Sushi: In part 2, we talk a little more about the decisions made on either side of this equation – makers and consumers.
Angie: I think transparency definitely helps – like when the consumer can know more about how and where the product was made – for example fair trade certification, seeing the factory…all this along with clear maintenance instructions
Sushi: We are also seeing brands that appeal to the aspirational minimalist or specific lifestyle choices.
The philosophy behind Everlane’s uniform clothing line can be seen in a lot of Indian brands – but tailored to Indian tastes, colours and fits.
Angie: It’s been interesting to see how this minimal style plays together with our indian crafts and results in something that isn’t trying so hard to be boring.
Sushi: On that note, Let’s pass the mic to Aditi, because she has a lot to say about the evolution and resilience of Indian Crafts.
————– Interview ————–
Sushi: How has the lockdown been? Do you want to share how you have been working remotely with the artisans?
Aditi: I was actually really worried – given how verbal knowledge is how they work – how we would manage with this whole lockdown and work from home, because its really difficult to do this over video. But anyway, we had to, and I’m really surprised that all of them have been more than accommodating. I have been making spec sheets and design artworks on Adobe Illustrator so the office has been in the middle coordinating it. They have any doubts, they call me and we’re discussing it. But they’ve all accepted this new format as well. So I guess when people say that our craftsmen and crafts are resilient, this has been my first hand experience of it, that they don’t back down. Now that they know they have to make do with this situation, they are more than happy to accommodate whatever comes their way.
Sushi: Also one of the things I’ve noticed coming out of this situation is that Ive seen a lot of artisanal clusters and small businesses also making Covid 19 Protective masks using traditional fabrics, and I think some of them are beautiful. It seems like a good way to – if your income has been affected by the pandemic – figure this out as an alternate income stream where you’re not waiting around for people to buy your traditional products but instead you’re using this as an opportunity to innovate and say I’m here with these solutions for this problem.
Sushi: So I think that’s a really great development.
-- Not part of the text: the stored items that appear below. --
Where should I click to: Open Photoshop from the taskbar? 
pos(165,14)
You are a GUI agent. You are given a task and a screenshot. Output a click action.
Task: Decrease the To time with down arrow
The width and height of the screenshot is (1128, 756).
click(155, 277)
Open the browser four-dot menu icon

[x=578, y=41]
Aditi: Also, crafts have evolved over the last few centuries. Its never been static. So this pandemic is a reality that we’re all living in. So a craftsman’s response to it, is to make products that are suitable to this pandemic, right? So going back to the whole resilience of craft – they’re able to adapt their products to suit what is needed now. Even if people are buying the masks to support, it is also something they can use. For them, its two things in one. So I do think its really great that some of them have really managed to catch on to this. It also shows entrepreneurial skills.
Sushi: It does, yeah.
Aditi: Of course as long as they maintain the parameters that a mask is supposed to have, its great.
Sushi: Being a technical product in a way, it also has to meet certain norms, right? Like how many layers, and the thread count. Those are important.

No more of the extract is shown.